PayPal freezes account of secure email startup ProtonMail, asking “Is it legal?”

by tech on July 1, 2014

About 6 weeks ago my colleague Barb Darrow covered a new secure email startup called ProtonMail, which has been set up by a bunch of MIT, Harvard and CERN researchers who are annoyed with the NSA’s intrusive ways.

The team’s Indiegogo crowdfunding campaign has done pretty well in the last 2 weeks, thus far raising $283,675 off a $100,000 goal. There’s only one snag for Geneva-headquartered ProtonMail, which is keen to rent servers and get the product out of beta… PayPal has frozen its account.

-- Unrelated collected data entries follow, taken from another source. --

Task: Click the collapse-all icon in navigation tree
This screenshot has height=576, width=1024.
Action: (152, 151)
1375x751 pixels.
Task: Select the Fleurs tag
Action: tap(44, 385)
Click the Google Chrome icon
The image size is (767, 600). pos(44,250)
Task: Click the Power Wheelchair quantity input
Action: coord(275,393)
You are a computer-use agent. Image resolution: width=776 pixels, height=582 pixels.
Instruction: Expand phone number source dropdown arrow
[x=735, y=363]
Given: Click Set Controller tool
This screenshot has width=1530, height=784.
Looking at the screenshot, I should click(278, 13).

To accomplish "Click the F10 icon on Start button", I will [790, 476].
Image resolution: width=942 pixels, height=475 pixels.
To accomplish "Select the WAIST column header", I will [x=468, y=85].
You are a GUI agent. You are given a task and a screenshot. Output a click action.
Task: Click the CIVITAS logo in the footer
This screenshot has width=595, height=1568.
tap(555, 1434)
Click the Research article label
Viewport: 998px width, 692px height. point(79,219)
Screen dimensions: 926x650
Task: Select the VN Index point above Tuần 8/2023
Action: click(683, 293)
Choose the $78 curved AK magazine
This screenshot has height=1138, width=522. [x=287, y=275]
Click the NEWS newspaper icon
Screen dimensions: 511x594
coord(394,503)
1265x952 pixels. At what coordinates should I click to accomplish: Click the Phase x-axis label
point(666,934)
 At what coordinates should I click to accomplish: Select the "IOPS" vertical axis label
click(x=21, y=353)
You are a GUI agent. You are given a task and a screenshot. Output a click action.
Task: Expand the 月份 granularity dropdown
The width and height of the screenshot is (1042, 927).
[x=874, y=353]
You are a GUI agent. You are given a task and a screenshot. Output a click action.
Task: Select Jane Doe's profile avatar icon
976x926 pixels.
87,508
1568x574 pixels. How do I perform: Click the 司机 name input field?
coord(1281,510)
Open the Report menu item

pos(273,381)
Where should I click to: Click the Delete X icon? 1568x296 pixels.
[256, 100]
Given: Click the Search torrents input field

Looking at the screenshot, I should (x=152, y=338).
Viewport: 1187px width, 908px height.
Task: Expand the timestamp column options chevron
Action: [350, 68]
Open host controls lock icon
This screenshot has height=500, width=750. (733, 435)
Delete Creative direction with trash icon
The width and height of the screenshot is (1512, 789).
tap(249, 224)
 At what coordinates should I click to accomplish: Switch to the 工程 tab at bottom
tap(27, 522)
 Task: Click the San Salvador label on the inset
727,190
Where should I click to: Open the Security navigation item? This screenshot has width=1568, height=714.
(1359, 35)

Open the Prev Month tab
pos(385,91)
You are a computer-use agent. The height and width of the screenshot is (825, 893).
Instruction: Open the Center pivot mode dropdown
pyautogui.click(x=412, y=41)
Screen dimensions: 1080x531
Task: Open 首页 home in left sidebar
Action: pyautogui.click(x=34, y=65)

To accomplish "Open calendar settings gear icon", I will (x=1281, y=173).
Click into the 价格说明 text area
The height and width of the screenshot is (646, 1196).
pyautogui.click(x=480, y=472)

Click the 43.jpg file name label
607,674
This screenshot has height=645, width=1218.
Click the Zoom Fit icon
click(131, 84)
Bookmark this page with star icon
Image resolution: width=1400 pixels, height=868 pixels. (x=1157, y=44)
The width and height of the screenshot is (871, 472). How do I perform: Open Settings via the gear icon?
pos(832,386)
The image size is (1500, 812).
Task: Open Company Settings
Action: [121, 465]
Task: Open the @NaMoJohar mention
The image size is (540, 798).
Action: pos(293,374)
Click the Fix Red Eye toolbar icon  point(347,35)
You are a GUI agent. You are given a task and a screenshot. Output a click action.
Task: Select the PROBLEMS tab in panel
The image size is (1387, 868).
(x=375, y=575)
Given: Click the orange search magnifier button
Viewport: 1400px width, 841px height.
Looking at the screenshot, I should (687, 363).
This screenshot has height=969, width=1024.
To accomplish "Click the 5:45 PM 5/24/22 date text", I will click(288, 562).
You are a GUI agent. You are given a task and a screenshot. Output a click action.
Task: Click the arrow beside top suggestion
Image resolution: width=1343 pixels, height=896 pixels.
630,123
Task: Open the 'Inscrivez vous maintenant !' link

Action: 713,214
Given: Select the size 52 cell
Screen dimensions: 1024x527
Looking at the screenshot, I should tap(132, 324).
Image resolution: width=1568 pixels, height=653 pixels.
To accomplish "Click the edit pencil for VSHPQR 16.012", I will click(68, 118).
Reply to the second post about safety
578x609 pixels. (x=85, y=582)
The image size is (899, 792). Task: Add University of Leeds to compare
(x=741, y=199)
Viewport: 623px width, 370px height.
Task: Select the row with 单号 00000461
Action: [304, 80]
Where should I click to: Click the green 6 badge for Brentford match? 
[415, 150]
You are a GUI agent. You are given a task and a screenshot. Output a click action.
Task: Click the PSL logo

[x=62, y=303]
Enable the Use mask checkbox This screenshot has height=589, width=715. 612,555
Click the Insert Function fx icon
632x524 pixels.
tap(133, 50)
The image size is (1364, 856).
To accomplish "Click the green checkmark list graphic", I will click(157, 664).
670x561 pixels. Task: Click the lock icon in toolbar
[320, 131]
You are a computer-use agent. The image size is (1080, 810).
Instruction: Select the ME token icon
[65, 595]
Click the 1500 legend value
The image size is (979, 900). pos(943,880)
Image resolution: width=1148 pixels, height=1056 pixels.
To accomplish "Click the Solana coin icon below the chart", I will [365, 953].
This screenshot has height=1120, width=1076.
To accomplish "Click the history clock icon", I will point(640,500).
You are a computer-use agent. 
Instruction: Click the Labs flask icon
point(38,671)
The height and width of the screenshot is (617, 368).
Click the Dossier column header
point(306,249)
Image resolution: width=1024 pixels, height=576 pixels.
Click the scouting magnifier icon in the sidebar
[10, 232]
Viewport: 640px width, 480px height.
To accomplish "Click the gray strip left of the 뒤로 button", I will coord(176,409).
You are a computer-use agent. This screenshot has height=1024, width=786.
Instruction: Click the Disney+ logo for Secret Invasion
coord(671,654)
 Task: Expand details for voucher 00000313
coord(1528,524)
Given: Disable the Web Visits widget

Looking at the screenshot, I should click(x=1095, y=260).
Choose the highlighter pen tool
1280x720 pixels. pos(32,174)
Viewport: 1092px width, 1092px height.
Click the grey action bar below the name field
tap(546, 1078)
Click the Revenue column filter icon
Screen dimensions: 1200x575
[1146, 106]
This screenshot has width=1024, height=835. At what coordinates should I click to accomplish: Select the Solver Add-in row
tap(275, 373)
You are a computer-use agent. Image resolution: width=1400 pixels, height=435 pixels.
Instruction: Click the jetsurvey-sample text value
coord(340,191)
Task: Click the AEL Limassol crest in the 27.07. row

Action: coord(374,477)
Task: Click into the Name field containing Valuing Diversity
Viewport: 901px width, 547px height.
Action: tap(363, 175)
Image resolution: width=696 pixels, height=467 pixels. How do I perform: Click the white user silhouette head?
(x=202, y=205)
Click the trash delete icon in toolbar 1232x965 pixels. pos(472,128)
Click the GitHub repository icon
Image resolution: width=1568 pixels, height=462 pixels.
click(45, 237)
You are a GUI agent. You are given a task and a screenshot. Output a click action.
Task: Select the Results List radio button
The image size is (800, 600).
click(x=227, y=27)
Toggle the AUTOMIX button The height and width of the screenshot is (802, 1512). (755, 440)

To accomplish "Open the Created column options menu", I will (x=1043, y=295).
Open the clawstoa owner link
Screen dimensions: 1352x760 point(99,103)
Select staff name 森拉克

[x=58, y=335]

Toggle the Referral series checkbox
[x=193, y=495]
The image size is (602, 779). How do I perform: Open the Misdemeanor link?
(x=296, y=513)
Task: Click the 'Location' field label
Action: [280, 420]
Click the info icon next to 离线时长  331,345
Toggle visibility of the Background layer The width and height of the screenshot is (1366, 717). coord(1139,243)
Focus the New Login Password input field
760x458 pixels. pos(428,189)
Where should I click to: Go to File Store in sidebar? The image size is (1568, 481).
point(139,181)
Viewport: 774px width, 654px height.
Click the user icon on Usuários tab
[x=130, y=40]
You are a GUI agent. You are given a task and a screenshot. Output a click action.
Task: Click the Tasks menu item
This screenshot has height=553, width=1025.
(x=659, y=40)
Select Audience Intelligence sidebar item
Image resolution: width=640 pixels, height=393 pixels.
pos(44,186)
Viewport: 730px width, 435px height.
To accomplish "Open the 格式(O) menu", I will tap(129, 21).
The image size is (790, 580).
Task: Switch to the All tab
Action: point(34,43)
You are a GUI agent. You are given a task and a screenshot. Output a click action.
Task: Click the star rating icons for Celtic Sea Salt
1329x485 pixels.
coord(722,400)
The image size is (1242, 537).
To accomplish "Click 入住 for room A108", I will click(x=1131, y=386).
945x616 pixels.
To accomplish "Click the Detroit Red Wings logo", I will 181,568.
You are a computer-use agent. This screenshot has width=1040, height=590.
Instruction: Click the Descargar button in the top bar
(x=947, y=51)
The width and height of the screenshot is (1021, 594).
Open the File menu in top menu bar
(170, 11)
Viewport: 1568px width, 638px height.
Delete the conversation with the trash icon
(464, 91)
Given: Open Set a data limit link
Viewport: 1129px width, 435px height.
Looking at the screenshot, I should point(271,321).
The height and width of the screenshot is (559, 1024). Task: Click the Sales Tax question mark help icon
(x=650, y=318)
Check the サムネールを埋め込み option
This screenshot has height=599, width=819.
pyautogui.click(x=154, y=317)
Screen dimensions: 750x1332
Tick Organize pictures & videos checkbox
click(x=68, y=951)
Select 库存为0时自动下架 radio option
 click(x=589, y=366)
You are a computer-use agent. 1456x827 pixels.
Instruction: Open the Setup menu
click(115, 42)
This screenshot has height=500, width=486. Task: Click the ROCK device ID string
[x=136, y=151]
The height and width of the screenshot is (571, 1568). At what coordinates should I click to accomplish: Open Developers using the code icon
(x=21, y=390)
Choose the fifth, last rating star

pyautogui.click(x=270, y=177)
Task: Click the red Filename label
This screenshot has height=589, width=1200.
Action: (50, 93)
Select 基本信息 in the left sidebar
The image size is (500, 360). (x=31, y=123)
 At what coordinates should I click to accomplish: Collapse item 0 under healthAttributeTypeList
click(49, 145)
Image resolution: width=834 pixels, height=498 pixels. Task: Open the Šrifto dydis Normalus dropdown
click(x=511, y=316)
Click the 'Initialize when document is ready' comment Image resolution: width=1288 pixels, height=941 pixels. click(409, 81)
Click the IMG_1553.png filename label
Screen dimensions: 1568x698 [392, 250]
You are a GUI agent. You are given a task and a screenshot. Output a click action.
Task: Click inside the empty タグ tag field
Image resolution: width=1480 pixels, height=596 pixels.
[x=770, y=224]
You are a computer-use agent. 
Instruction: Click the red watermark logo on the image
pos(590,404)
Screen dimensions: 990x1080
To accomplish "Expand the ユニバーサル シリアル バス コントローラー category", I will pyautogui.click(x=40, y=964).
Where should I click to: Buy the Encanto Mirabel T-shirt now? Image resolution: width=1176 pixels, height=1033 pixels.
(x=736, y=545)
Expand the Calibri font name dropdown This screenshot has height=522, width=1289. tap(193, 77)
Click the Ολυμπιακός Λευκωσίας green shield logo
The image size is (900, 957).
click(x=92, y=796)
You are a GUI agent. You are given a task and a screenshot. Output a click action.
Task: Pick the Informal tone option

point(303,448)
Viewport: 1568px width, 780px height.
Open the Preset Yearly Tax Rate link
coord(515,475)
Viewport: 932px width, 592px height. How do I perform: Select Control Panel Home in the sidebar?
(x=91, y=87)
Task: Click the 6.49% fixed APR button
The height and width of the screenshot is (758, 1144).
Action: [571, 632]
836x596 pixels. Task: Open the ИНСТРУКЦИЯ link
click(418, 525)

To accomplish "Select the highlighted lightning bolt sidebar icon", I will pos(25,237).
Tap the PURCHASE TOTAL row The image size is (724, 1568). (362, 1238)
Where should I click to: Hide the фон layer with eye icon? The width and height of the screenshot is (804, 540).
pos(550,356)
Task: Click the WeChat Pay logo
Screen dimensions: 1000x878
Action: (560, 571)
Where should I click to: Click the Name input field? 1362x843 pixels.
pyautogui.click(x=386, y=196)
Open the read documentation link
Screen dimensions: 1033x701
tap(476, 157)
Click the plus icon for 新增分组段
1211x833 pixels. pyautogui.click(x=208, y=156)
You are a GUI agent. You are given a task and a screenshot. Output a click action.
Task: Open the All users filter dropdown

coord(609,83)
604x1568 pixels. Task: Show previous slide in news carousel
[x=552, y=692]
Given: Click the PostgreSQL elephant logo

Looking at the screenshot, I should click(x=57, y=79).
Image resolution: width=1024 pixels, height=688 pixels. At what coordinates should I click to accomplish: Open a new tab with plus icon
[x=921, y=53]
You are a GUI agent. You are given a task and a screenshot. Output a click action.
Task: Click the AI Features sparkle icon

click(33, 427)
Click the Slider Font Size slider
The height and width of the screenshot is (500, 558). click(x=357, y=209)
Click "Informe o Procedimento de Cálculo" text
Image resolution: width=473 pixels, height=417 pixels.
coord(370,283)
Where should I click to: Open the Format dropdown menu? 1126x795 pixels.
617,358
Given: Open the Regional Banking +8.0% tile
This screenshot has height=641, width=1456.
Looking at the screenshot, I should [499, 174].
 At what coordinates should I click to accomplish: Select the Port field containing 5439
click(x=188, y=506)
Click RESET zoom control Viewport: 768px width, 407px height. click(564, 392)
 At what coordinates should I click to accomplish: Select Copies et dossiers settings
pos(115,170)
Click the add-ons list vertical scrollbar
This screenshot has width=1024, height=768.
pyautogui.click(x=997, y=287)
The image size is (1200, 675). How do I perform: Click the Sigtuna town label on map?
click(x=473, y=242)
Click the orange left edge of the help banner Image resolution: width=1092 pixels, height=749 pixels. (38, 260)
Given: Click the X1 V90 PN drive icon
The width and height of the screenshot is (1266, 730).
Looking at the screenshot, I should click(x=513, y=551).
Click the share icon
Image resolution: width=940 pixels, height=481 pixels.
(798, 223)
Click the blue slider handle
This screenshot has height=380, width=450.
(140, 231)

It’s hard to judge whether to file this under “PayPal being annoying because of its historically over-cautious take on crowdfunding” (which it promised to fix) or “PayPal being annoying because of its politics” (see also: the cutting-off of Wikileaks’ funds). In a blog post on Monday, the ProtonMail team began by erring towards the former explanation:

Like many others, we have all heard the PayPal horror stories, but didn’t actually think it would happen to us on our campaign since PayPal promised, very recently, to improve their policies. Unfortunately, it seems those were hollow promises as ProtonMail is now the latest in a long string of crowdfunding campaigns to be hit with account freezes.

However, this may be more complicated than that. ProtonMail went on to ask why it was being singled out, then dropped this weird detail:

When we pressed the PayPal representative on the phone for further details, he questioned whether ProtonMail is legal and if we have government approval to encrypt emails. We are not sure which government PayPal is referring to, but even the 4th Amendment of the U.S. constitution guarantees: “The right of the people to be secure in their persons, houses, papers, and effects, against unreasonable searches and seizures….”

Strong encryption is at least theoretically subject to export controls in the U.S., but it’s certainly not illegal to use it there, and it doesn’t require government approval either. The same applies most places, though of course law enforcement powers of ordering decryption are another matter.

ProtonMail is still crowdfunding, but it’s only taking credit card and Bitcoin payments. It updated its blogpost early Tuesday to say it still hasn’t had a response from PayPal explaining the account freeze (PayPal apparently gave no warning either.) I’ve also asked the payment processing firm for an explanation, and will update this if I get one.